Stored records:
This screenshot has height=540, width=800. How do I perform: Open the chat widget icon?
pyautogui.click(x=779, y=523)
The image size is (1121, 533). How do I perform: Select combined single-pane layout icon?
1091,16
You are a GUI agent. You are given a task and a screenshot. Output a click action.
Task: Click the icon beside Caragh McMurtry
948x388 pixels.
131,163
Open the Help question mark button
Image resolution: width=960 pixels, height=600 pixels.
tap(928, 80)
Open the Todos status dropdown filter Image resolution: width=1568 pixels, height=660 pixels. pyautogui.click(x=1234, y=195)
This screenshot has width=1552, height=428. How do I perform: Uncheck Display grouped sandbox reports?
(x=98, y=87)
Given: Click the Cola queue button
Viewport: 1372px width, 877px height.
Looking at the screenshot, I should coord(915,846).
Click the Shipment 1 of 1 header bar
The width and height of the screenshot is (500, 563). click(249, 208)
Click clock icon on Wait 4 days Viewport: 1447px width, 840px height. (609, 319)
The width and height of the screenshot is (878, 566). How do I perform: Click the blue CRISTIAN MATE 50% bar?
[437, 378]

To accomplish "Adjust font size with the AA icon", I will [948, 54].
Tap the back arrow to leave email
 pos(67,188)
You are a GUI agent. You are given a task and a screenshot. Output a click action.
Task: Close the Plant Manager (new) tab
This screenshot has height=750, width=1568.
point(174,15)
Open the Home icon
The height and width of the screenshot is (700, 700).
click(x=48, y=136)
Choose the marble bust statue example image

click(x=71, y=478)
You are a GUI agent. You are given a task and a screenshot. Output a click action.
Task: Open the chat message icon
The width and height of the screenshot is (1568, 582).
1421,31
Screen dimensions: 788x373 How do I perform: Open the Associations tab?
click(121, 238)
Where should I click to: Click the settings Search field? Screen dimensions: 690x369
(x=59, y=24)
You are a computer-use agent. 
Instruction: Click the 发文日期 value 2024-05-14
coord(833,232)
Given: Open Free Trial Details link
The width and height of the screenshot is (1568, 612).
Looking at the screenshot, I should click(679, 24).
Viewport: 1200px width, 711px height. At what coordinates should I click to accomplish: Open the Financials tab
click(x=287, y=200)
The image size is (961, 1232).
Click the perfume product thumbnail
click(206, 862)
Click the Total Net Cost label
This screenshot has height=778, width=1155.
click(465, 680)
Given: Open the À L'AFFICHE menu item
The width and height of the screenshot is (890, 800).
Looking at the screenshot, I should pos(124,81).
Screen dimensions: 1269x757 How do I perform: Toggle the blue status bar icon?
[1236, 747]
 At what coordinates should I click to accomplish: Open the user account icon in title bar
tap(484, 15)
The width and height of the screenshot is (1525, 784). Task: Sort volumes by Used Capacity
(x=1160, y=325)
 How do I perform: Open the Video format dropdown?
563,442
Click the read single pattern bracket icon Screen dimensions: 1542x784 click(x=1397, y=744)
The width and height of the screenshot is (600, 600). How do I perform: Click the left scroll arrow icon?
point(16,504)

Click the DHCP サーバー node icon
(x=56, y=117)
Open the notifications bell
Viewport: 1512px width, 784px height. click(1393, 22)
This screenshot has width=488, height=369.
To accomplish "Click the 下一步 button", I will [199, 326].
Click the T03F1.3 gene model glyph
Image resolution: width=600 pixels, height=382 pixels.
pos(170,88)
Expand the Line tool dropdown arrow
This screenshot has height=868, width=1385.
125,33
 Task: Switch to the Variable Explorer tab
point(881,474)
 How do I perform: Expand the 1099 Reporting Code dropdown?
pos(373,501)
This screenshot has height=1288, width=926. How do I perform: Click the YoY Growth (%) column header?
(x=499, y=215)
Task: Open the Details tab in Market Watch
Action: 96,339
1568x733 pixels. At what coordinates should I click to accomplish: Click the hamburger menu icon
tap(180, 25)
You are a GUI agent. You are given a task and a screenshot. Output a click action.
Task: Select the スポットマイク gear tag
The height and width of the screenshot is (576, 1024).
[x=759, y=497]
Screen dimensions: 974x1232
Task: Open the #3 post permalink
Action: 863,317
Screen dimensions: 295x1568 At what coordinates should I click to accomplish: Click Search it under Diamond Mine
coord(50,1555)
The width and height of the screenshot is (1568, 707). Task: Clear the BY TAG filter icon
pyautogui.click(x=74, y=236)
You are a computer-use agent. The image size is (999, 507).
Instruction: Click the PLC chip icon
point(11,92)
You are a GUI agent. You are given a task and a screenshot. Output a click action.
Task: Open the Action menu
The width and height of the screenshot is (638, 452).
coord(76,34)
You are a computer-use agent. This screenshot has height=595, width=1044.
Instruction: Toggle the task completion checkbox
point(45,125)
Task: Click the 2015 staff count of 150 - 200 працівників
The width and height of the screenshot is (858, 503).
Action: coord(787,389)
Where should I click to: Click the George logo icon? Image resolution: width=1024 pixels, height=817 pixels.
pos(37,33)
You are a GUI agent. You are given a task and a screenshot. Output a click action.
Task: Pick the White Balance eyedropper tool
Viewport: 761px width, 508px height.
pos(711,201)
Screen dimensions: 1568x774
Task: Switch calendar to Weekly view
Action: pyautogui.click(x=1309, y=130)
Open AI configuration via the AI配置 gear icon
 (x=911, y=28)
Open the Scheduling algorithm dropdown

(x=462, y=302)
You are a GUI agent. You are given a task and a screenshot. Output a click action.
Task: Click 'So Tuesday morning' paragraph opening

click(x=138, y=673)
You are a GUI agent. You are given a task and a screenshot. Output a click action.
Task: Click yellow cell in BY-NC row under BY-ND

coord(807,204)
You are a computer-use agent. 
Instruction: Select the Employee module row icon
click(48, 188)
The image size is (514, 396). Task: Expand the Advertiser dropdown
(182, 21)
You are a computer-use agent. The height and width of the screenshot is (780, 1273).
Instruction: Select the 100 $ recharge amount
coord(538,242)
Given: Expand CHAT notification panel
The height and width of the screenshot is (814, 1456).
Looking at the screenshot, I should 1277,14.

» Description of the task
Print every entry exactly as it appears.

» Answer for the task
This screenshot has height=540, width=800. How do I perform: Open the chat widget icon?
pyautogui.click(x=779, y=523)
The image size is (1121, 533). How do I perform: Select combined single-pane layout icon?
1091,16
You are a GUI agent. You are given a task and a screenshot. Output a click action.
Task: Click the icon beside Caragh McMurtry
948x388 pixels.
131,163
Open the Help question mark button
Image resolution: width=960 pixels, height=600 pixels.
tap(928, 80)
Open the Todos status dropdown filter Image resolution: width=1568 pixels, height=660 pixels. pyautogui.click(x=1234, y=195)
This screenshot has width=1552, height=428. How do I perform: Uncheck Display grouped sandbox reports?
(x=98, y=87)
Given: Click the Cola queue button
Viewport: 1372px width, 877px height.
Looking at the screenshot, I should coord(915,846).
Click the Shipment 1 of 1 header bar
The width and height of the screenshot is (500, 563). click(249, 208)
Click clock icon on Wait 4 days Viewport: 1447px width, 840px height. (609, 319)
The width and height of the screenshot is (878, 566). How do I perform: Click the blue CRISTIAN MATE 50% bar?
[437, 378]

To accomplish "Adjust font size with the AA icon", I will [948, 54].
Tap the back arrow to leave email
 pos(67,188)
You are a GUI agent. You are given a task and a screenshot. Output a click action.
Task: Close the Plant Manager (new) tab
This screenshot has height=750, width=1568.
point(174,15)
Open the Home icon
The height and width of the screenshot is (700, 700).
click(x=48, y=136)
Choose the marble bust statue example image

click(x=71, y=478)
You are a GUI agent. You are given a task and a screenshot. Output a click action.
Task: Open the chat message icon
The width and height of the screenshot is (1568, 582).
1421,31
Screen dimensions: 788x373 How do I perform: Open the Associations tab?
click(121, 238)
Where should I click to: Click the settings Search field? Screen dimensions: 690x369
(x=59, y=24)
You are a computer-use agent. 
Instruction: Click the 发文日期 value 2024-05-14
coord(833,232)
Given: Open Free Trial Details link
The width and height of the screenshot is (1568, 612).
Looking at the screenshot, I should click(679, 24).
Viewport: 1200px width, 711px height. At what coordinates should I click to accomplish: Open the Financials tab
click(x=287, y=200)
The image size is (961, 1232).
Click the perfume product thumbnail
click(206, 862)
Click the Total Net Cost label
This screenshot has height=778, width=1155.
click(465, 680)
Given: Open the À L'AFFICHE menu item
The width and height of the screenshot is (890, 800).
Looking at the screenshot, I should pos(124,81).
Screen dimensions: 1269x757 How do I perform: Toggle the blue status bar icon?
[1236, 747]
 At what coordinates should I click to accomplish: Open the user account icon in title bar
tap(484, 15)
The width and height of the screenshot is (1525, 784). Task: Sort volumes by Used Capacity
(x=1160, y=325)
 How do I perform: Open the Video format dropdown?
563,442
Click the read single pattern bracket icon Screen dimensions: 1542x784 click(x=1397, y=744)
The width and height of the screenshot is (600, 600). How do I perform: Click the left scroll arrow icon?
point(16,504)

Click the DHCP サーバー node icon
(x=56, y=117)
Open the notifications bell
Viewport: 1512px width, 784px height. click(1393, 22)
This screenshot has width=488, height=369.
To accomplish "Click the 下一步 button", I will [199, 326].
Click the T03F1.3 gene model glyph
Image resolution: width=600 pixels, height=382 pixels.
pos(170,88)
Expand the Line tool dropdown arrow
This screenshot has height=868, width=1385.
125,33
 Task: Switch to the Variable Explorer tab
point(881,474)
 How do I perform: Expand the 1099 Reporting Code dropdown?
pos(373,501)
This screenshot has height=1288, width=926. How do I perform: Click the YoY Growth (%) column header?
(x=499, y=215)
Task: Open the Details tab in Market Watch
Action: 96,339
1568x733 pixels. At what coordinates should I click to accomplish: Click the hamburger menu icon
tap(180, 25)
You are a GUI agent. You are given a task and a screenshot. Output a click action.
Task: Select the スポットマイク gear tag
The height and width of the screenshot is (576, 1024).
[x=759, y=497]
Screen dimensions: 974x1232
Task: Open the #3 post permalink
Action: 863,317
Screen dimensions: 295x1568 At what coordinates should I click to accomplish: Click Search it under Diamond Mine
coord(50,1555)
The width and height of the screenshot is (1568, 707). Task: Clear the BY TAG filter icon
pyautogui.click(x=74, y=236)
You are a computer-use agent. The image size is (999, 507).
Instruction: Click the PLC chip icon
point(11,92)
You are a GUI agent. You are given a task and a screenshot. Output a click action.
Task: Open the Action menu
The width and height of the screenshot is (638, 452).
coord(76,34)
You are a computer-use agent. This screenshot has height=595, width=1044.
Instruction: Toggle the task completion checkbox
point(45,125)
Task: Click the 2015 staff count of 150 - 200 працівників
The width and height of the screenshot is (858, 503).
Action: coord(787,389)
Where should I click to: Click the George logo icon? Image resolution: width=1024 pixels, height=817 pixels.
pos(37,33)
You are a GUI agent. You are given a task and a screenshot. Output a click action.
Task: Pick the White Balance eyedropper tool
Viewport: 761px width, 508px height.
pos(711,201)
Screen dimensions: 1568x774
Task: Switch calendar to Weekly view
Action: pyautogui.click(x=1309, y=130)
Open AI configuration via the AI配置 gear icon
 (x=911, y=28)
Open the Scheduling algorithm dropdown

(x=462, y=302)
You are a GUI agent. You are given a task and a screenshot. Output a click action.
Task: Click 'So Tuesday morning' paragraph opening

click(x=138, y=673)
You are a GUI agent. You are given a task and a screenshot. Output a click action.
Task: Click yellow cell in BY-NC row under BY-ND

coord(807,204)
You are a computer-use agent. 
Instruction: Select the Employee module row icon
click(48, 188)
The image size is (514, 396). Task: Expand the Advertiser dropdown
(182, 21)
You are a computer-use agent. The height and width of the screenshot is (780, 1273).
Instruction: Select the 100 $ recharge amount
coord(538,242)
Given: Expand CHAT notification panel
The height and width of the screenshot is (814, 1456).
Looking at the screenshot, I should 1277,14.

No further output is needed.